The Legacy West development in Frisco, designed by Ross Conway and his team at Gensler. All photos and renderings: Ross Conway

In our ongoing series, Interview with an Architect, we speak with leading voices in the North Texas architecture community and learn about their work, development issues in our community, and good design practices and principals (you can read the last one here).

Ross Conway

Ross Conway

Ross Conway, AIA, LEED AP, is Senior Associate and Design Director in the Lifestyle Studio at Gensler’s Dallas offices, where he has worked for almost 14 years.

His portfolio includes big names like the Dallas Cowboys Headquarters (The Star) in Frisco, the Legacy West addition in Frisco, Preston Hollow Village, The Shops at Park Lane, The Gate in Frisco, The Music Factory in Irving, and the Brazos Riverfront in Waco.
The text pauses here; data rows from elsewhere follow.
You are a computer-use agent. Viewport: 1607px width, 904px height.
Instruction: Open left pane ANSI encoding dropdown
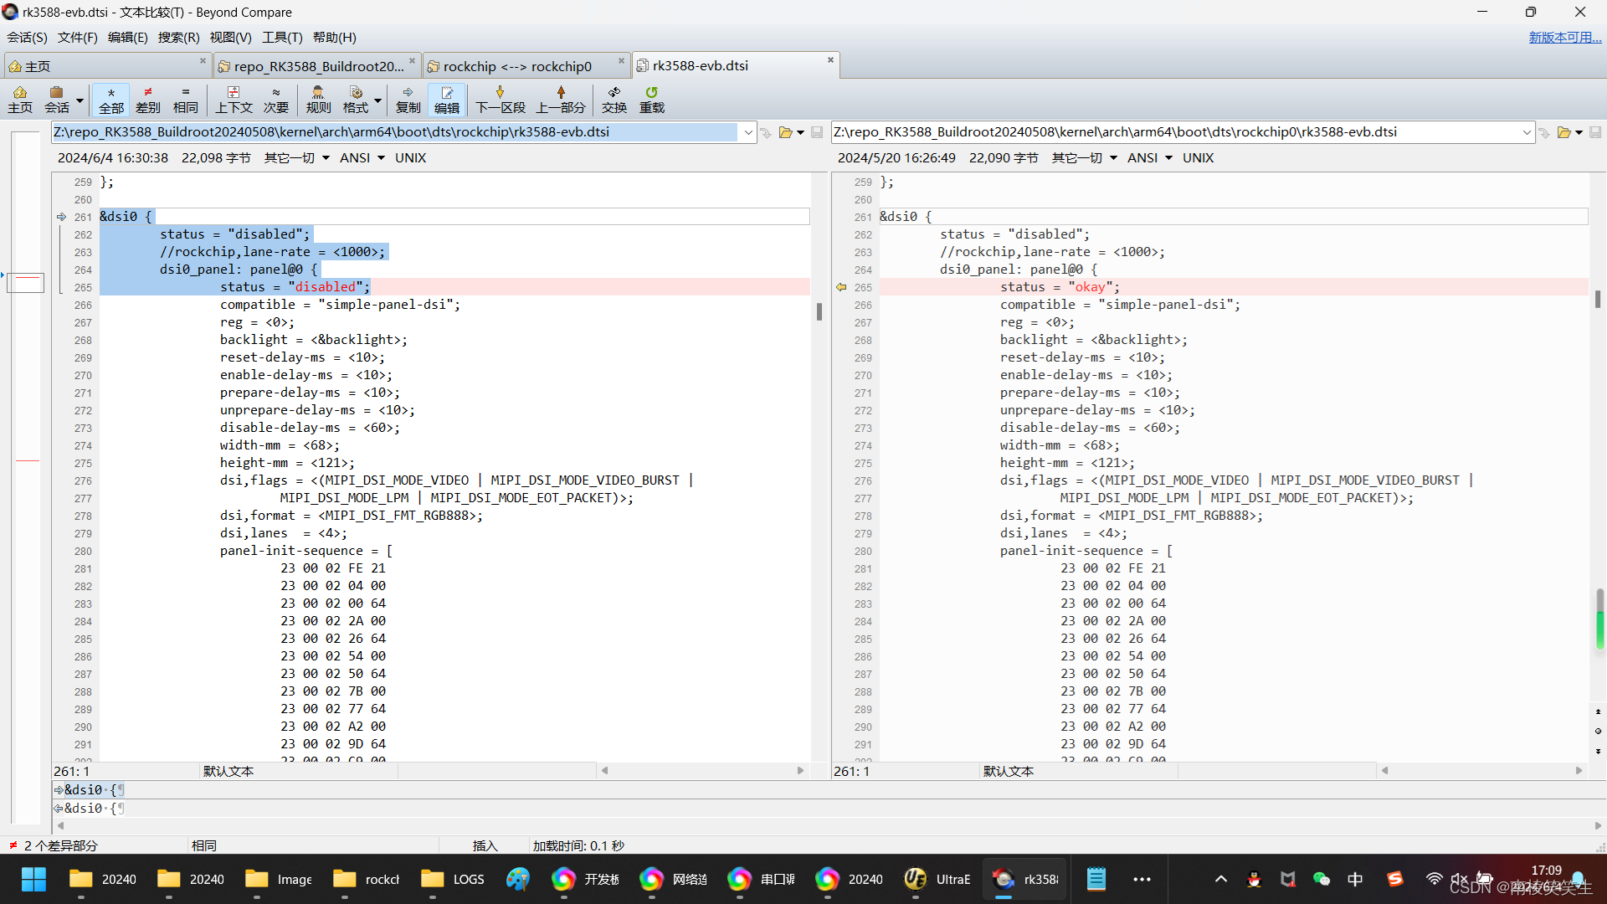[x=362, y=158]
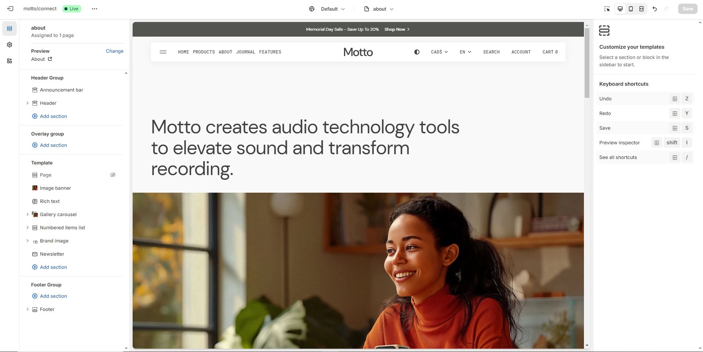The image size is (703, 352).
Task: Open the app embeds sidebar icon
Action: [x=10, y=61]

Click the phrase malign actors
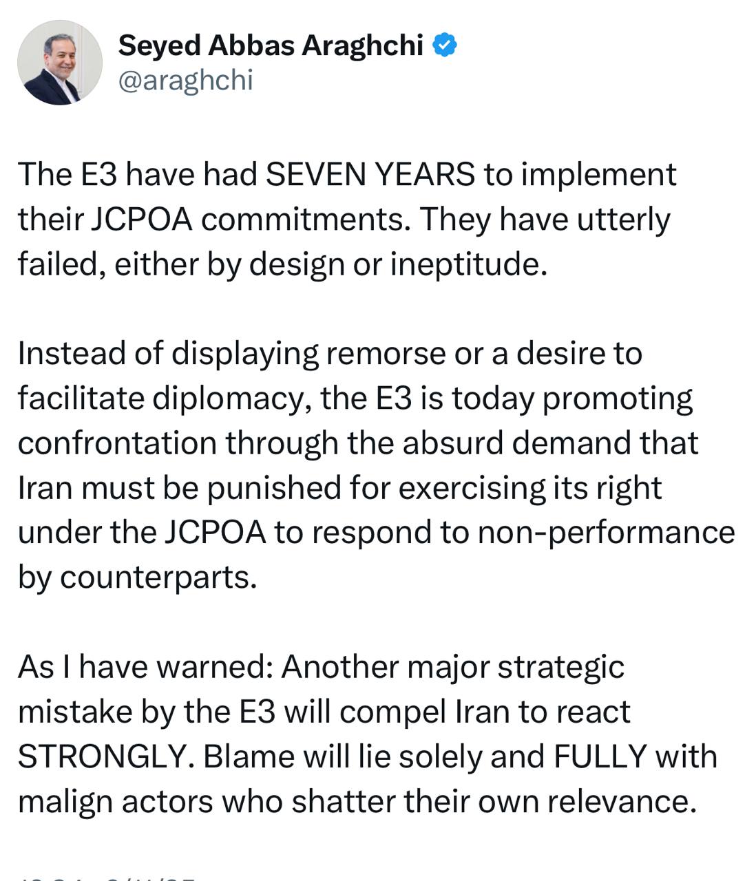tap(113, 801)
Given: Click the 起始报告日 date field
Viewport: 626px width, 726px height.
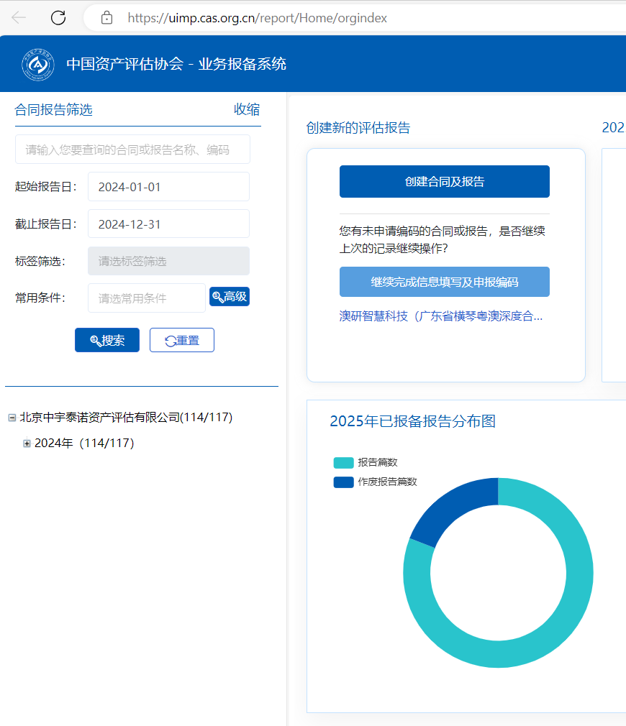Looking at the screenshot, I should pos(168,187).
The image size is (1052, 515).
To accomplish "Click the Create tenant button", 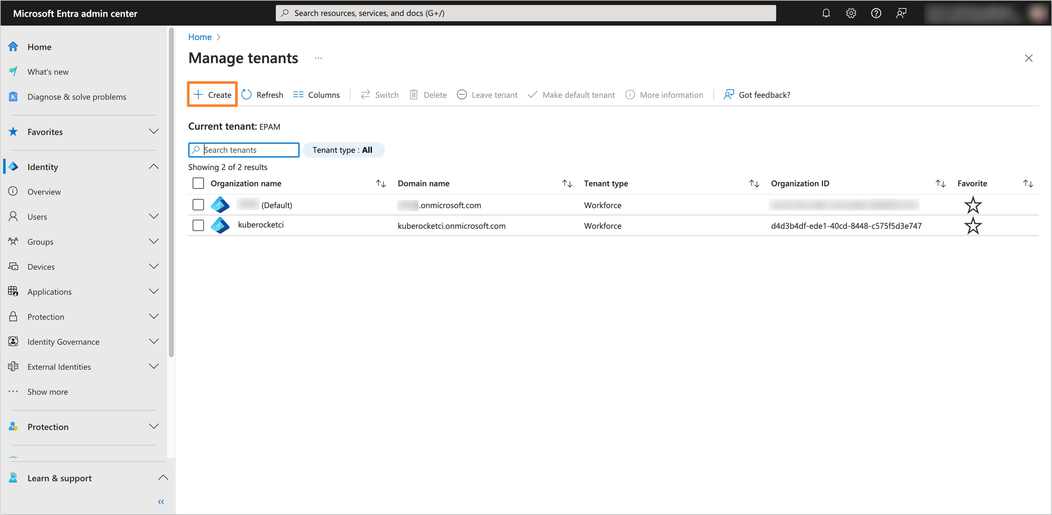I will pos(212,94).
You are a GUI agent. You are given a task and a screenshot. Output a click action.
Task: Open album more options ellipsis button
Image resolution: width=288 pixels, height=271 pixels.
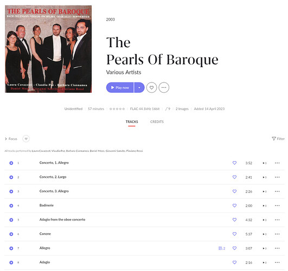coord(164,88)
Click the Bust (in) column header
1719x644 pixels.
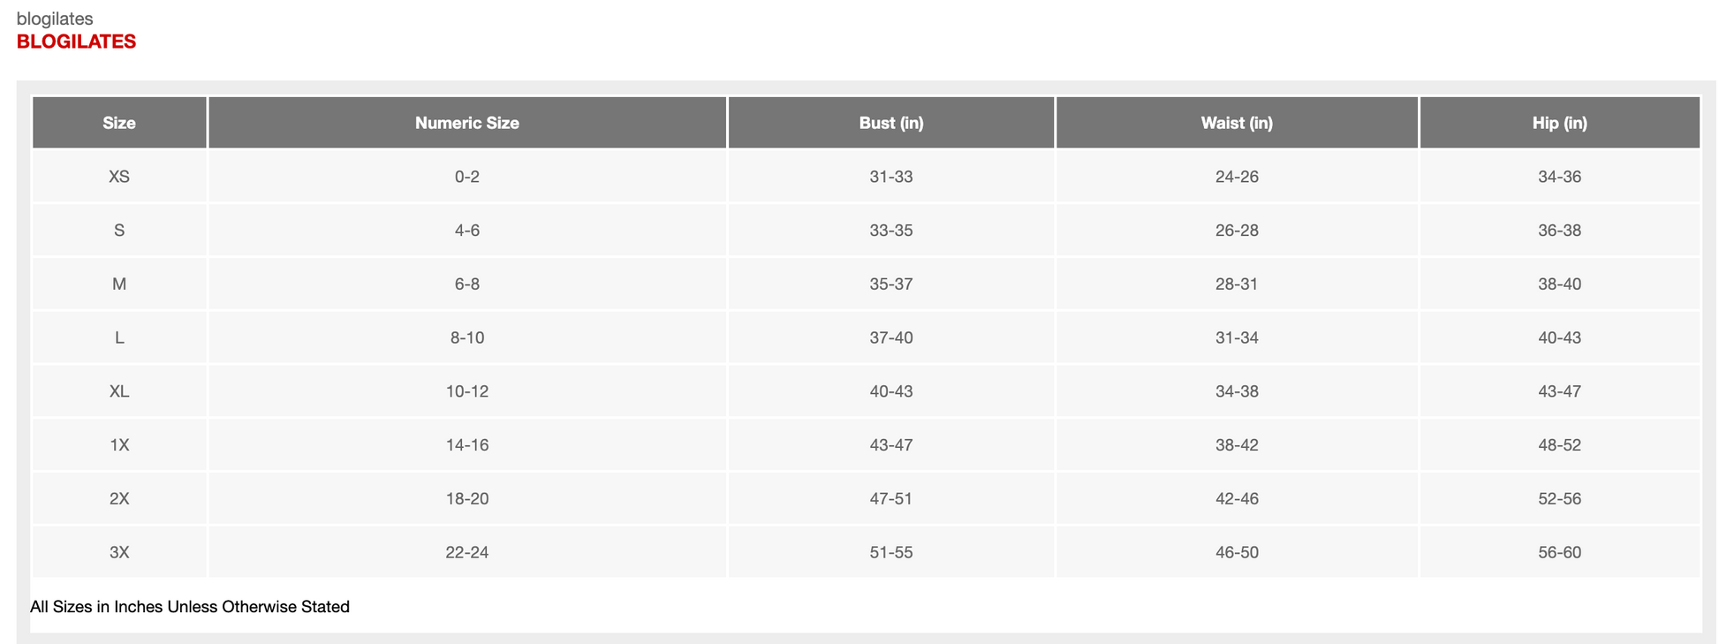[890, 123]
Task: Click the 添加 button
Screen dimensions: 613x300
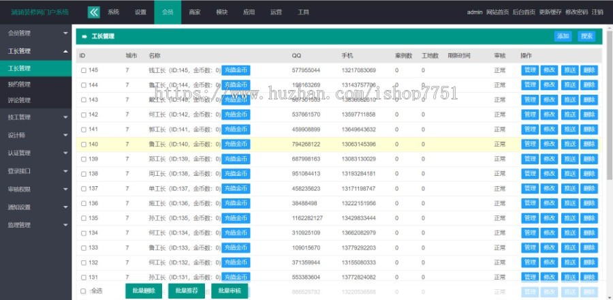Action: pyautogui.click(x=563, y=36)
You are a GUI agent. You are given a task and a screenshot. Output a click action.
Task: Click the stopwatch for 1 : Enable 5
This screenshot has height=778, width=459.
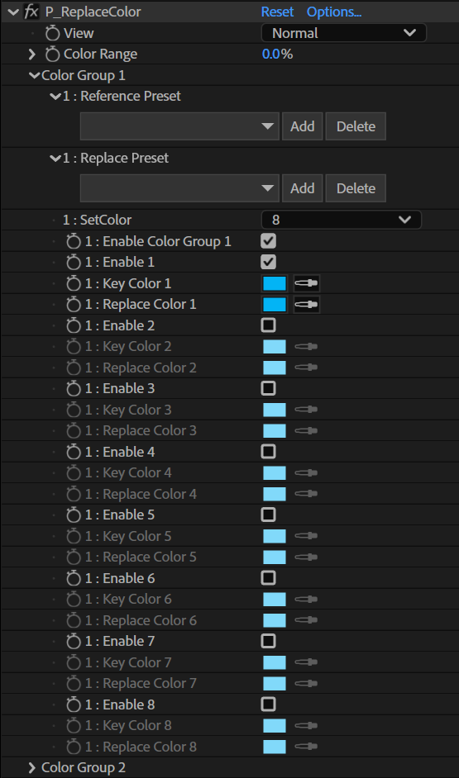coord(74,515)
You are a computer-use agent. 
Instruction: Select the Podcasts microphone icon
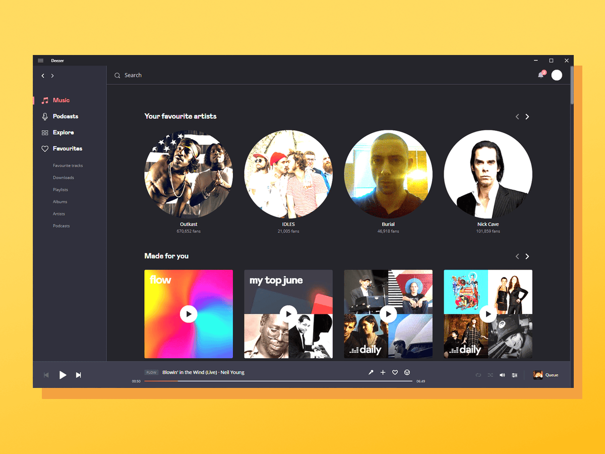(x=45, y=116)
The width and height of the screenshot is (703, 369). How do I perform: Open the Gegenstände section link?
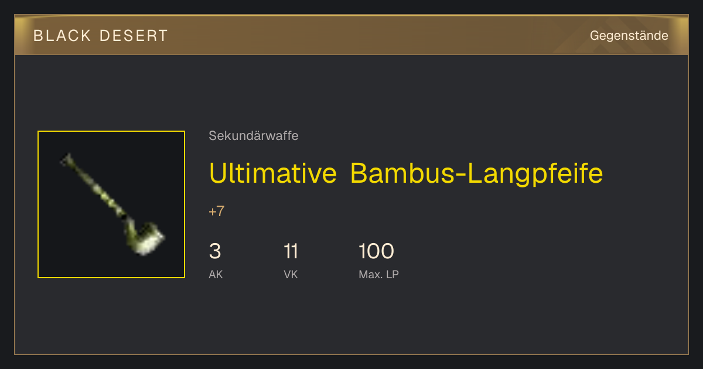click(x=629, y=36)
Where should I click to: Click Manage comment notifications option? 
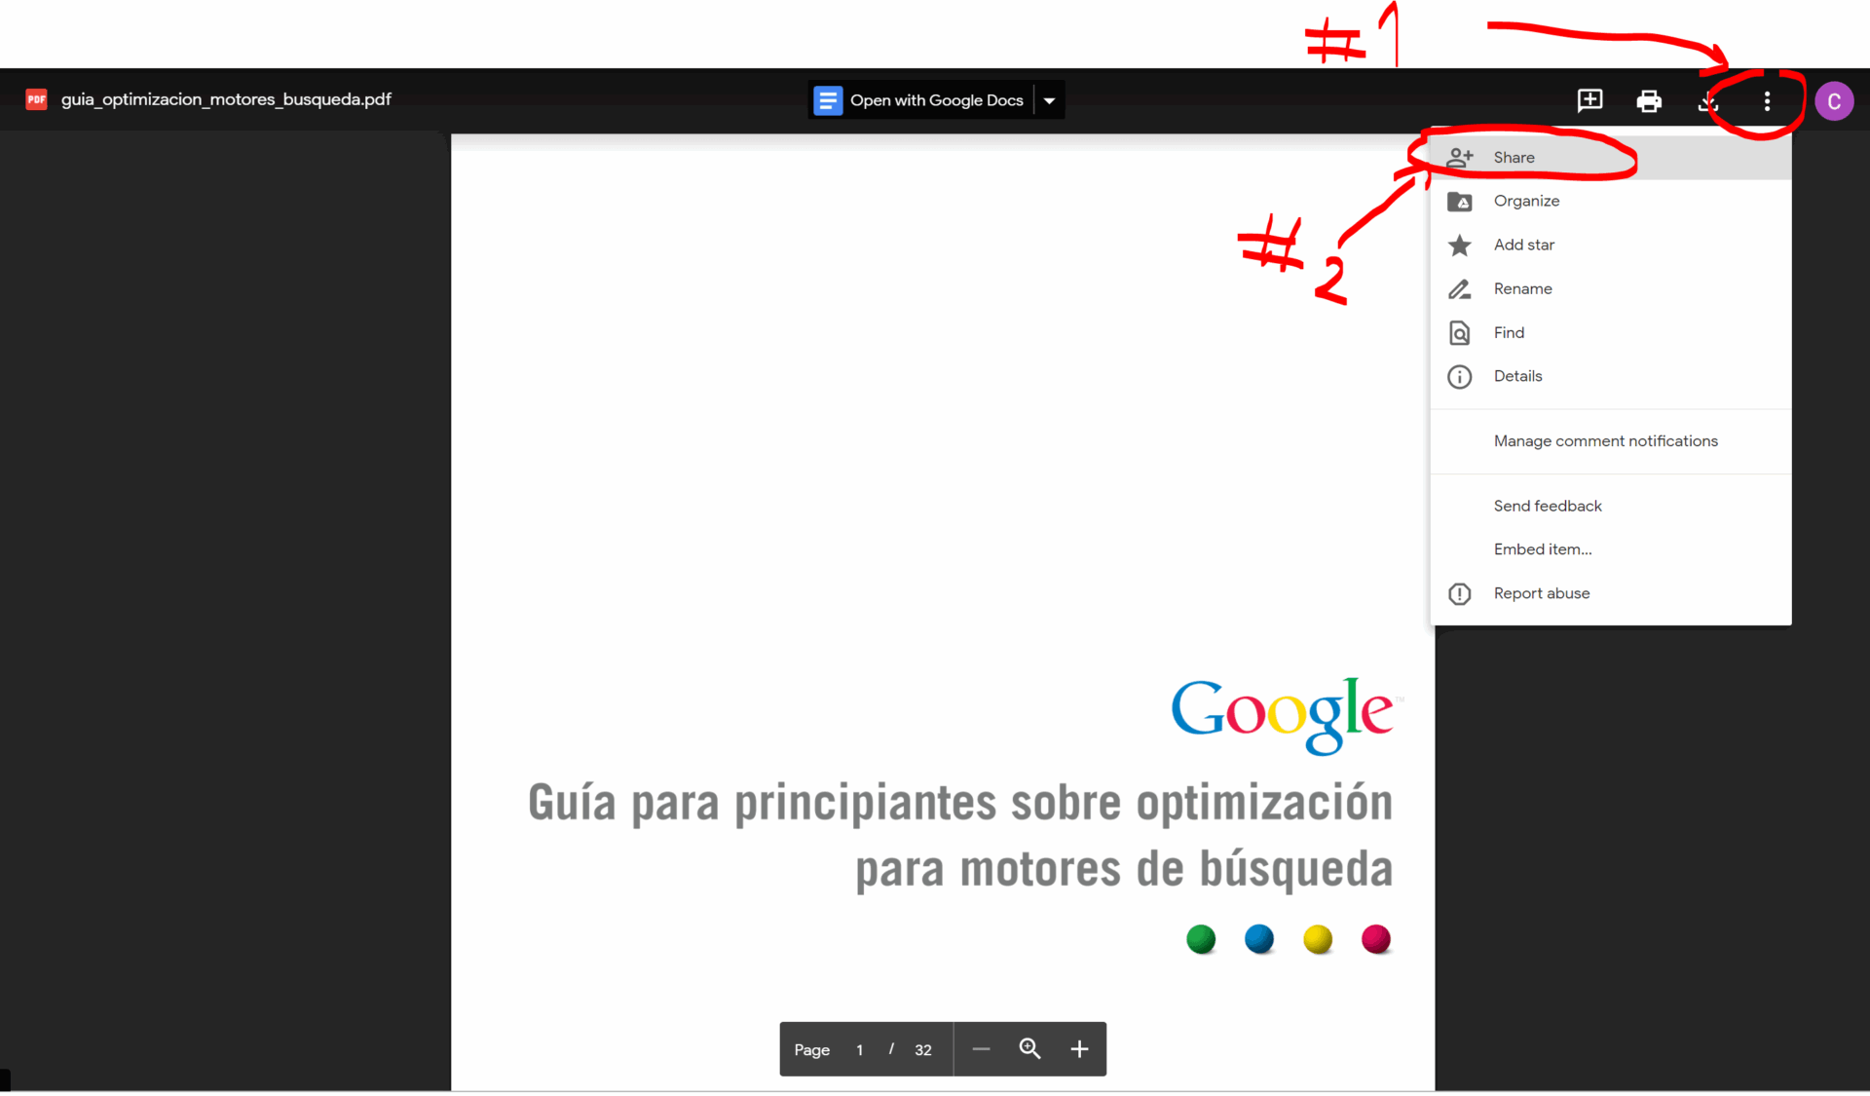click(1607, 439)
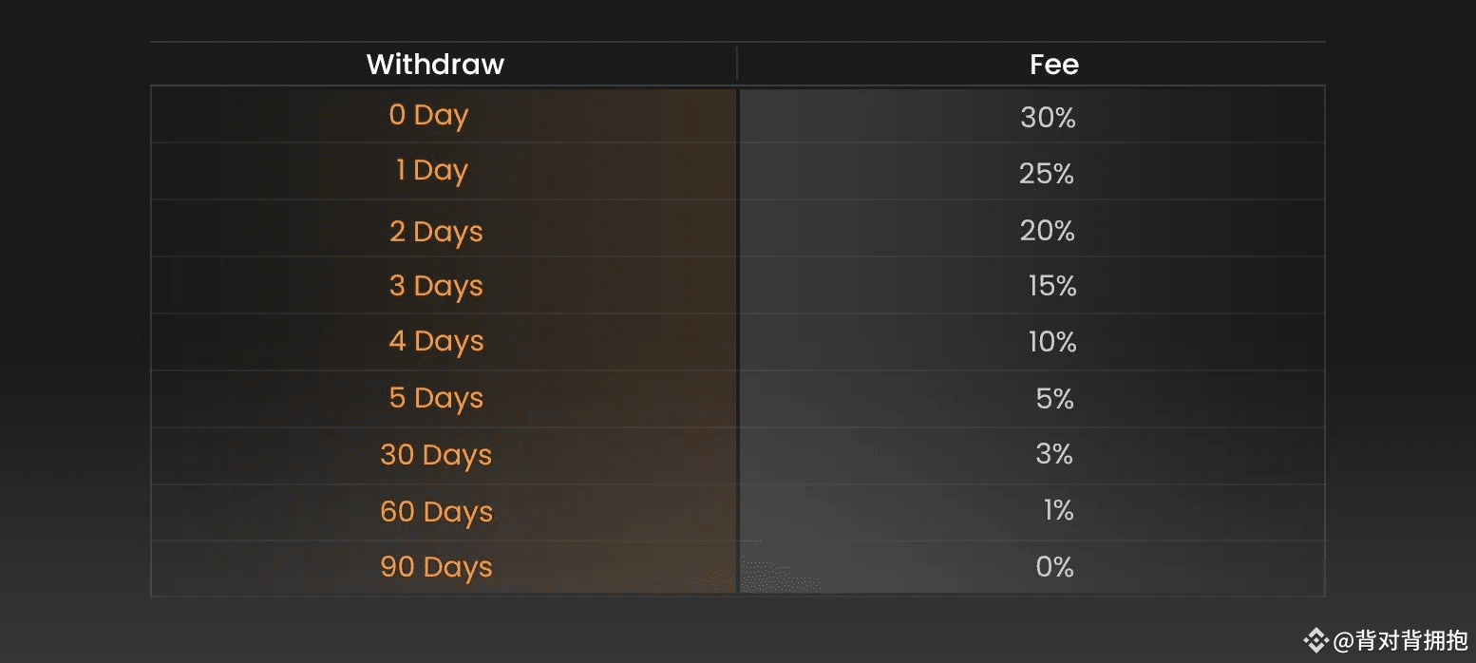Select the 4 Days withdraw cell
1476x663 pixels.
point(436,341)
One of his current tasks is the $100-million Bishop Arts redevelopment in North Oak Cliff, an enterprise he calls “a once-in-a-career project for me.”

Conway grew up in Arlington and earned a Masters degree in Architecture from the University of Texas at Arlington. He and his wife recently built a house in Urban Reserve, a Lake Highlands neighborhood of 50 modern, single-family homes, designed by a select group of regionally and nationally recognized architects, including Evan Beattie, the first person we interviewed for this series. He’s also on the architectural review committee there.

CandysDirt: Where are you with the Bishop Arts redevelopment?

Ross Conway: We will finish the design in next few months, and [developer] Exxir Capital wants to start construction in August for phase one. We want to gradually grow it over a two-year process, getting it built out to let people get used to it, and to take into consideration people’s concerns.